Canadian music television series

 For the song, see Good Rocking Tonight.

Good Rockin' Tonite is a Canadian television series, airing on CBC Television from 1983 to 1993. The program, similar to the American Friday Night Videos, played popular music videos, and also featured interviews with musicians, viewer contests and a countdown of the week's most popular singles and albums across Canada. Along with CBC's daily daytime music video program Video Hits, the programs represented the only options for Canadian viewers of the mid-1980s to see music video programming outside of cable TV.

The show premiered on October 8, 1983. The program's original host was Terry David Mulligan, who left to join the nascent MuchMusic in 1985. He was replaced by Stu Jeffries, who hosted for the remainder of the show's run.

It was produced at the studios of CBUT in Vancouver, British Columbia. When Jeffries was first hired to host the program, he was simultaneously working as program director of radio station CJME in Regina, Saskatchewan, and flew to Vancouver every Friday to tape the program. He later gave up the Regina job and moved to Vancouver.

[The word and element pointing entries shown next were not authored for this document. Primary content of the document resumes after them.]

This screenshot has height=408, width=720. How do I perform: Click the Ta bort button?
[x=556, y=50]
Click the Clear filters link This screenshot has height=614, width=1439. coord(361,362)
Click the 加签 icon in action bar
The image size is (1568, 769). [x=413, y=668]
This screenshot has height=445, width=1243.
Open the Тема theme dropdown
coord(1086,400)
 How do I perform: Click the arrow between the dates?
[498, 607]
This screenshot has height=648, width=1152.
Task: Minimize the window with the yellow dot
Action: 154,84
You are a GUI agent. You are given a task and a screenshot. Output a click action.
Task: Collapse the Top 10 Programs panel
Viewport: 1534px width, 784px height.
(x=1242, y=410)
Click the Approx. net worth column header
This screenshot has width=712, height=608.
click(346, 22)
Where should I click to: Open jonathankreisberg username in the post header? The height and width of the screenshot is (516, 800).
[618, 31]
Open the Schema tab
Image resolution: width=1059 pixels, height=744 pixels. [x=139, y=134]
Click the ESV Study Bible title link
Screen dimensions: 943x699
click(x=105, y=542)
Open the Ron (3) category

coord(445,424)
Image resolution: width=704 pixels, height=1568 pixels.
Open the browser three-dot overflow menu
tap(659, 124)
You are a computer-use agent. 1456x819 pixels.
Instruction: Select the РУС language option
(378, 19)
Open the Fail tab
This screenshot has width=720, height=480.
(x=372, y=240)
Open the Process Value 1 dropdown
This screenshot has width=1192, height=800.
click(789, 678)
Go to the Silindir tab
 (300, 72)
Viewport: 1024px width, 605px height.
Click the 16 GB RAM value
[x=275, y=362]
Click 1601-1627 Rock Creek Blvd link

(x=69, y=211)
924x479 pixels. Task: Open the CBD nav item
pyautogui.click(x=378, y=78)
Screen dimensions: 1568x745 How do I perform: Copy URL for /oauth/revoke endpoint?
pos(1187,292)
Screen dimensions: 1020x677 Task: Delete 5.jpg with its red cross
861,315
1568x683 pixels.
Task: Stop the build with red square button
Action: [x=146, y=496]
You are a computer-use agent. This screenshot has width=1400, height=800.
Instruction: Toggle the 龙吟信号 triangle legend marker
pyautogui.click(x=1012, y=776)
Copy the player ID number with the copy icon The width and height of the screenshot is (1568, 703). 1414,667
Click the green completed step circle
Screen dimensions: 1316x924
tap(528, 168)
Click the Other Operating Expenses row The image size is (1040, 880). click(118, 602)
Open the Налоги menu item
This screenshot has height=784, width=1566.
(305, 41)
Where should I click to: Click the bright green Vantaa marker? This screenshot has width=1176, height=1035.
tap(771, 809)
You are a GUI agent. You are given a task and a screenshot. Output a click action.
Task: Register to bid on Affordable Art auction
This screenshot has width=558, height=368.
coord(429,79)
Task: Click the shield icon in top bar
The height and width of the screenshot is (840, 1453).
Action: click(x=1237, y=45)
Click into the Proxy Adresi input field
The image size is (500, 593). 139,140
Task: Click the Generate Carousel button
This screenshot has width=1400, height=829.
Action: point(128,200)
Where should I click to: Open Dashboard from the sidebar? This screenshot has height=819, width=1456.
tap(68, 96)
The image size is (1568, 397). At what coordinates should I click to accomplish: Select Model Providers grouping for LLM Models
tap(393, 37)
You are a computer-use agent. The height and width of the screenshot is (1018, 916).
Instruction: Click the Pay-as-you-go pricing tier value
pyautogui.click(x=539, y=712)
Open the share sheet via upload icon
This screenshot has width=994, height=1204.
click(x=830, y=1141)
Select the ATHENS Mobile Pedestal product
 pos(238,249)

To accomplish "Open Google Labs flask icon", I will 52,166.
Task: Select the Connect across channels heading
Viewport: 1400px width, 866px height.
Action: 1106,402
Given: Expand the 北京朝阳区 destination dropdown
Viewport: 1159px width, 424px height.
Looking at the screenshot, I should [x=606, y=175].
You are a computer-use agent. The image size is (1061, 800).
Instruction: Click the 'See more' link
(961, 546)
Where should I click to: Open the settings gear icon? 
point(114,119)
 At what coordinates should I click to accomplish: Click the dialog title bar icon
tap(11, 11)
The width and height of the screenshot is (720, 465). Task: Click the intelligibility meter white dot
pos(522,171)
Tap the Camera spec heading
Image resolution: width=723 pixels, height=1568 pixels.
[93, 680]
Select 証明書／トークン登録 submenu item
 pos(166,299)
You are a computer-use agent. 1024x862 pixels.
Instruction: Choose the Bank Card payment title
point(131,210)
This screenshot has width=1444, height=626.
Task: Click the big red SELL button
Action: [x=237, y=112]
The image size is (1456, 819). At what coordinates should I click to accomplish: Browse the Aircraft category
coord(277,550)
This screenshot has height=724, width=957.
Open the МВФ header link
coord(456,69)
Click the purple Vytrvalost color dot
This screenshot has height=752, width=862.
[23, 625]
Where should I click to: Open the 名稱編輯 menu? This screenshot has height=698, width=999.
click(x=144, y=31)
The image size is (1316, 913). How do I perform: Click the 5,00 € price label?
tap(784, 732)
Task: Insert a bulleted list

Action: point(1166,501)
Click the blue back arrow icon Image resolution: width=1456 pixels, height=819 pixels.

The show generally aired Friday nights at 11:30 p.m. on CBC Television's owned-and-operated stations, but was delayed to a weekend airing on some of the network's private affiliates. Initially airing for 90 minutes per episode, the show was trimmed to 60 minutes in 1986 due to budget cutbacks at the CBC.

For part of the 1984-85 season, the series aired alongside the companion program Rock Wars, a national "battle of the bands" competition hosted by Brad Giffen. In the summer of 1987, the series was temporarily bumped to midnight to make room for the short run series It's Only Rock & Roll. In 1989, the show was briefly moved to Thursday nights, with its Friday night time slot taken over by Pilot One, but returned to Fridays after the latter show's cancellation.

The show's cancellation was announced by the CBC in February 1993, and its final episode aired on April 3. (Video Hits, the CBC's other music video show, aired its last program the day before, after eight years on weekday afternoons.)

The show's famous catch phrase, used by both hosts, derived from the lyrics of the song with the same name, was "Have you heard the news? There's been Good Rockin' Tonite!"